Paralelo 42 - John dos Passos
Primeiro volume de uma trilogia, conta a história de cinco personagens singulares ao mesmo tempo em que desenha um panorama social e político dos EUA no início do século passado
John dos Passos - Paralelo 42, São Paulo, Benvirá, 2012
Entre os anos de 1930 e 1936 o escritor americano John dos Passos (1896-1970), de ascendência portuguesa, publicou sua trilogia USA, composta pelos seguintes títulos: Paralelo 42, 1919 e O Grande Capital. Com esses volumes ele buscava traçar, através da ficção, um extenso painel social e político dos Estados Unidos das décadas iniciais do século passado. Um tempo em que o país ainda não era a potência em que se viu transformado nas décadas seguintes. Claro está que a leitura da trilogia por si só não vai substituir os livros de história sobre o período, mas ela contribui bastante para entender a alma do pais, dos seus habitantes.
Paralelo 42 se passa entre 1900 e 1918, quando termina a guerra na Europa. Ocupando em sua maior parte a região central da América do Norte os Estados Unidos localizam-se a 42 graus do plano equatorial terrestre, e isso tem a ver com o conteúdo da obra, claro. Os personagens principais, que são cinco - Mac, Janey, Eleanor, Ward e Charley - todos em busca de sucesso e ou riqueza, provêm de diversas regiões do país e viajam pelo território enquanto se desenrolam suas histórias. Quase todos acabam de um modo ou de outro atingindo Nova York, já uma grande e importante cidade, que atraía não apenas americanos, igualmente estrangeiros. Sindicatos, trabalhadores, empresários, fábricas, oficinas, ferrovias, portos etc. adquirem grande importância na narrativa.

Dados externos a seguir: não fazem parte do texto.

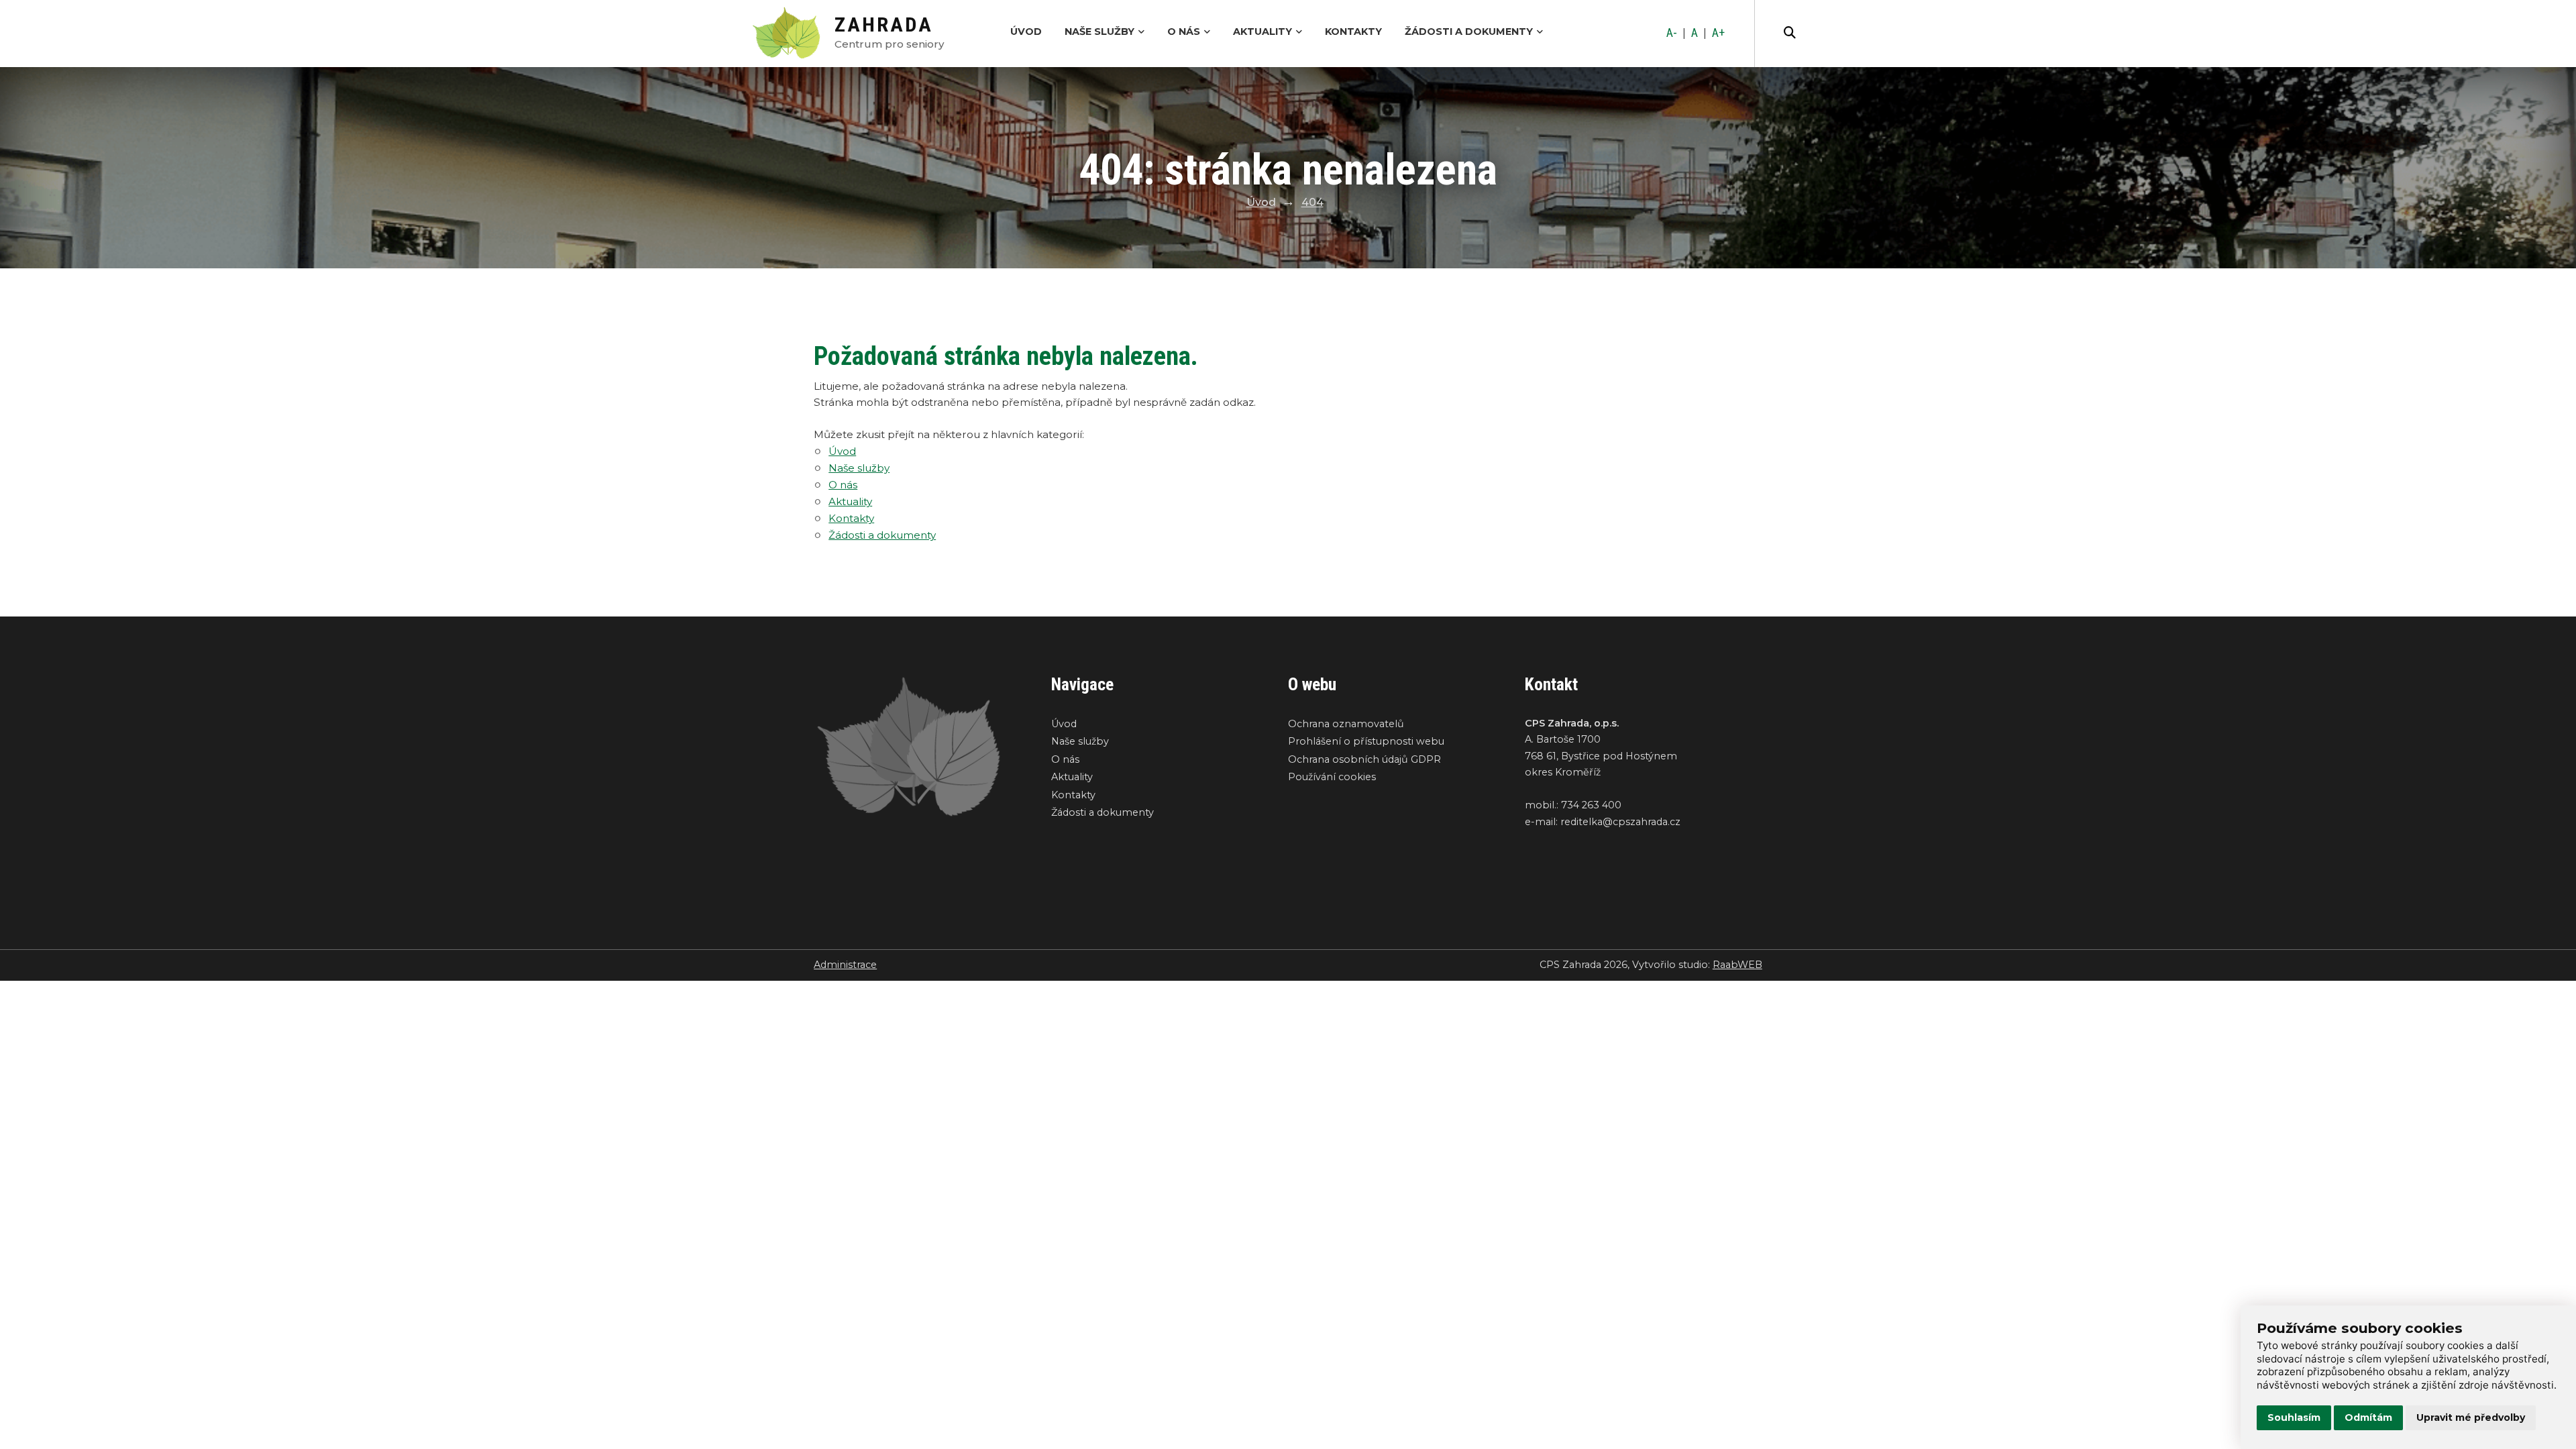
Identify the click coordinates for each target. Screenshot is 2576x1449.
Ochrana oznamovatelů (1346, 724)
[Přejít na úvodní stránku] (919, 746)
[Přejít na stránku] (793, 33)
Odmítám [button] (2368, 1417)
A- (1671, 33)
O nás (1183, 31)
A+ (1718, 33)
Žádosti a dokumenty (1469, 31)
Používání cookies (1332, 777)
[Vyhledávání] (1790, 33)
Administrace (845, 965)
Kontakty (1353, 31)
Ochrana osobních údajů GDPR (1364, 759)
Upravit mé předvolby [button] (2470, 1417)
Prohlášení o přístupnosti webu (1366, 741)
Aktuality (1262, 31)
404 (1312, 202)
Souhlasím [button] (2293, 1417)
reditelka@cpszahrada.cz (1620, 822)
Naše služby (1099, 31)
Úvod (1026, 31)
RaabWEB (1737, 965)
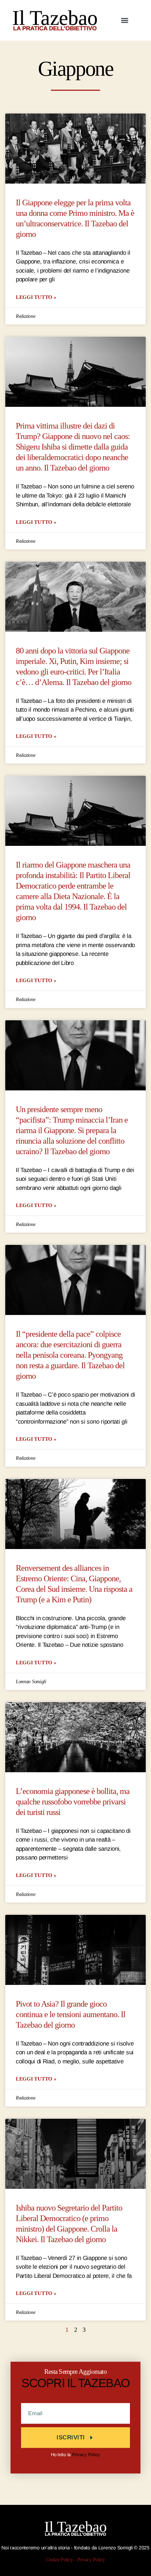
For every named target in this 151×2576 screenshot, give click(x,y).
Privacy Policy (86, 2455)
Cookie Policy (59, 2559)
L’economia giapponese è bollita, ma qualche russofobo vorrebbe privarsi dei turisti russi (73, 1802)
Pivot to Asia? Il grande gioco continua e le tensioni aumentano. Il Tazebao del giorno (70, 2014)
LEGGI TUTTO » (36, 297)
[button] (124, 20)
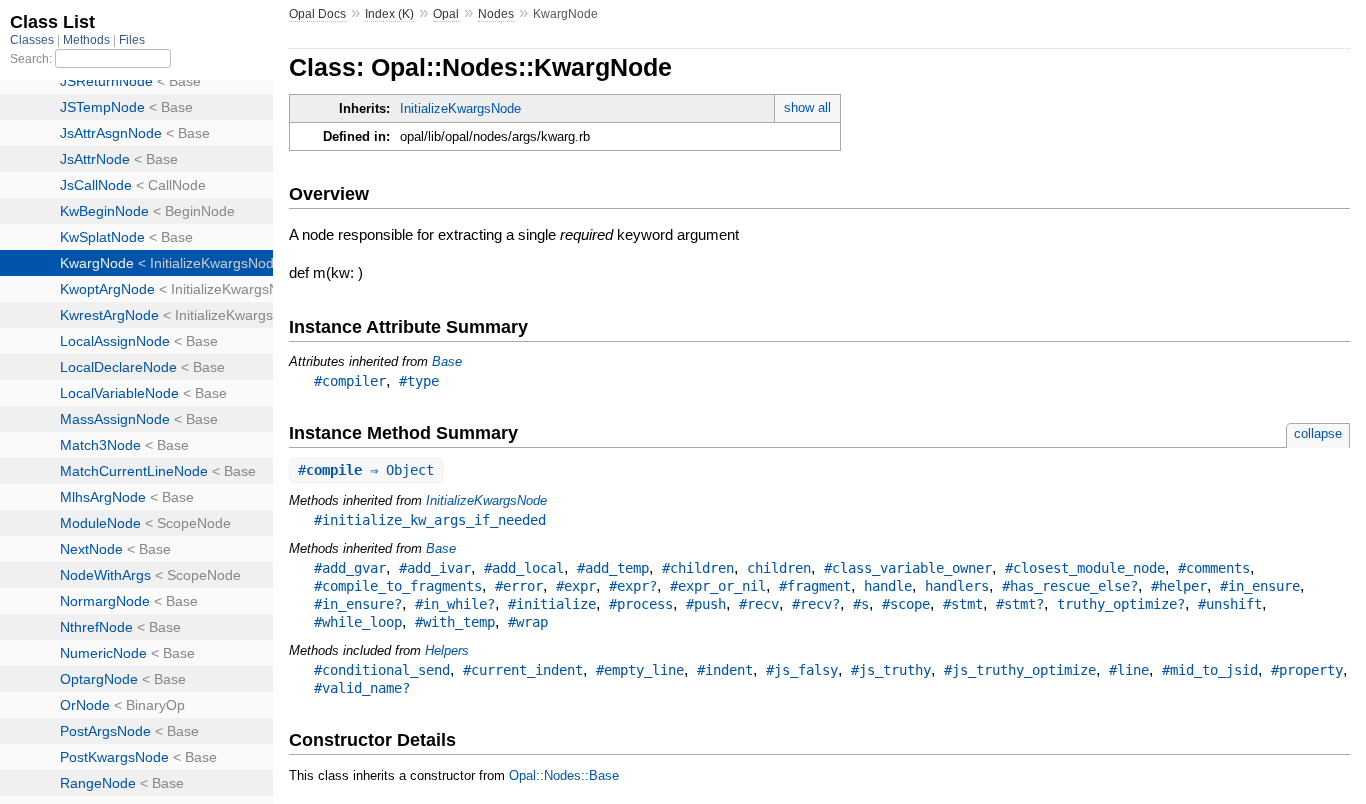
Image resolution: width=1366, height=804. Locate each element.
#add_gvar (350, 568)
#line (1129, 670)
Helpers (447, 650)
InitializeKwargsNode (460, 108)
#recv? (816, 604)
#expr (576, 586)
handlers (957, 586)
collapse (1318, 433)
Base (447, 361)
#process (641, 604)
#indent (725, 670)
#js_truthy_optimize (1020, 670)
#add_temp (613, 568)
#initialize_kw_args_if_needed (430, 520)
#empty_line (640, 670)
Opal (446, 14)
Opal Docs (317, 14)
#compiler (350, 381)
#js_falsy (802, 670)
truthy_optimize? (1121, 604)
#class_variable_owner (908, 568)
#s (861, 604)
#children (698, 568)
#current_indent (523, 670)
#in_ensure (1260, 586)
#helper (1179, 586)
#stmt (963, 604)
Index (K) (389, 14)
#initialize (552, 604)
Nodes (496, 14)
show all (807, 107)
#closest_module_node (1085, 568)
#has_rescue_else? (1070, 586)
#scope (906, 604)
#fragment (815, 586)
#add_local (524, 568)
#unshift (1230, 604)
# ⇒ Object (366, 470)
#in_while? (455, 604)
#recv (759, 604)
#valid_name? (362, 688)
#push (706, 604)
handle (888, 586)
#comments (1214, 568)
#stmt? (1020, 604)
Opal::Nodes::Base (564, 775)
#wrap (528, 622)
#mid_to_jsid (1210, 670)
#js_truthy (891, 670)
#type (419, 381)
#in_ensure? (358, 604)
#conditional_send (382, 670)
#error (519, 586)
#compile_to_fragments (398, 586)
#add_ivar (435, 568)
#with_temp (455, 622)
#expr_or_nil (718, 586)
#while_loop (358, 622)
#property (1307, 670)
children (779, 568)
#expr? (633, 586)
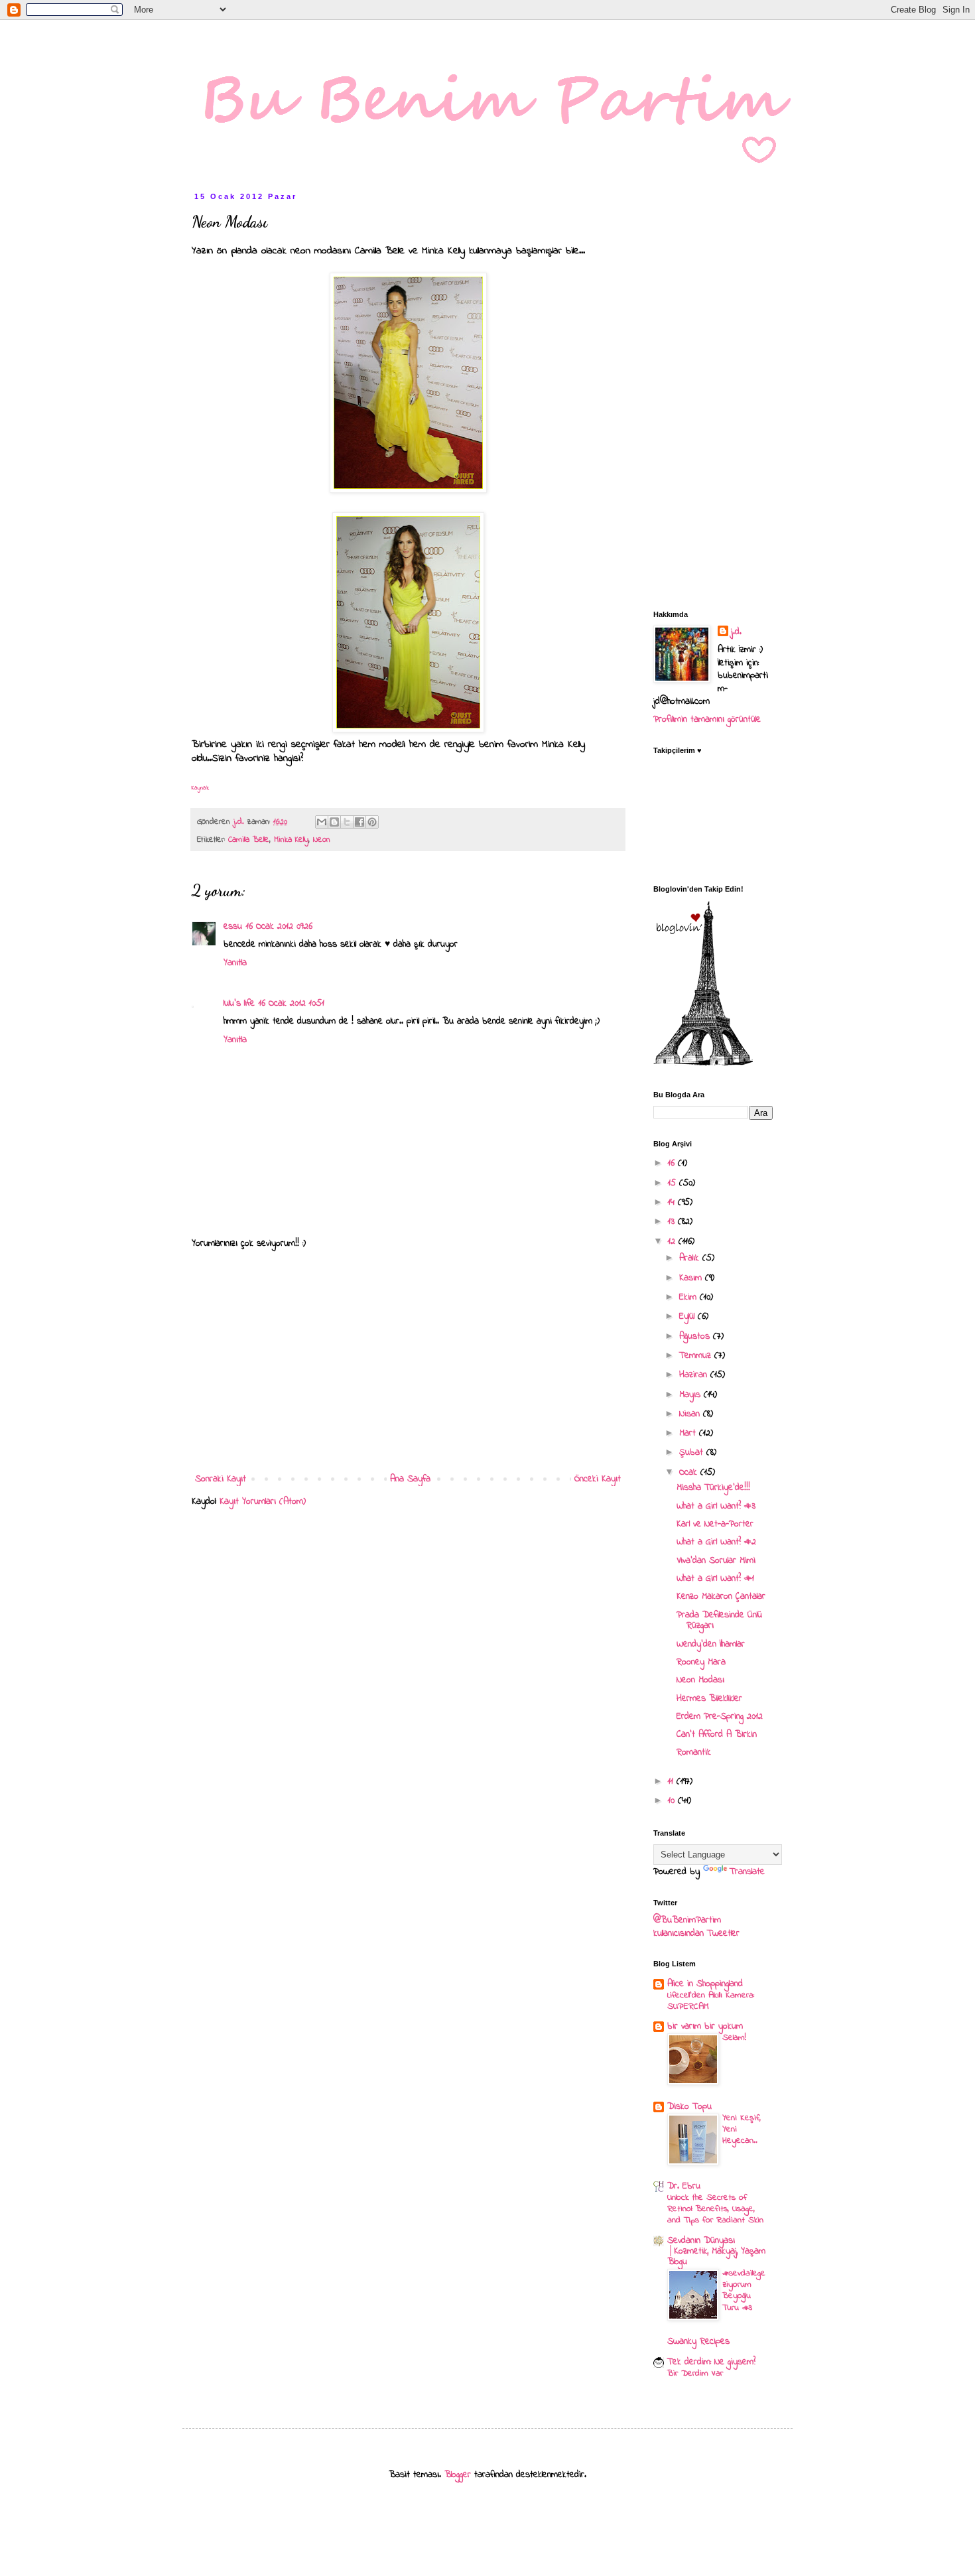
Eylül (688, 1316)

Aqui e ali aparecem também vários personagens que de fato existiram, como Thomas Edison (1847-1931), chamado por dos Passos de o mago da eletricidade, que ganhou seis páginas de texto. Da mesma forma, é destacado todo o trabalho de Andrew Carnegie (1835-1919), o milionário magnata do aço, nascido na Escócia. Os capítulos iniciam e terminam com notícias de jornais, trechos de canções, pequenas biografias, citações, etc., uma colagem que agradou profundamente o francês Jean-Paul Sartre, que anotou: "Dos Passos inventou apenas uma coisa, uma arte de contar histórias. Mas isso é o bastante... Eu o considero o maior escritor dos nossos tempos." Bem, mas e Fitzgerald, Hemingway, Steinbeck etc.?
Para o leitor comum a invenção de dos Passos, elogiada pelo autor francês (as colagens ou recortes), ajudaria muito se ele tivesse um ótimo conhecimento da história e da cultura norte-americana do período. Mesmo que não tenha, entretanto, isso não vai atrapalhar tanto assim, pode-se ficar sem entender alguma (ou muita) coisa dos recortes, pois o que importa mesmo são as histórias dos cinco personagens, o que há de melhor no volume. Elas não são narradas exatamente em sequência, mas em diversos capítulos espalhados pelo volume entre as colagens, exceto a história de Charley Anderson, que fecha o livro, contada de uma vez só. Esse jeito diferente de narrar ganhou não apenas a admiração de Sartre, também os elogios de Norman Mailer e de muitos especialistas em literatura americana.
Finalmente: me parece que as narrativas de Paralelo 42 ficam melhores se o leitor não seguir a disposição dos capítulos como eles aparecem na edição e ler a história de cada um dos personagens, começando com Mac, passando por Janey, Eleanor e Ward e terminando com Charley. Depois pode ler os tais recortes, as colagens, as pequenas biografias etc., sem prejuízo algum para o entendimento total da obra. Vale a pena conhecer a trilogia USA ou mesmo este ou aquele volume apenas: eles podem ser lidos separadamente.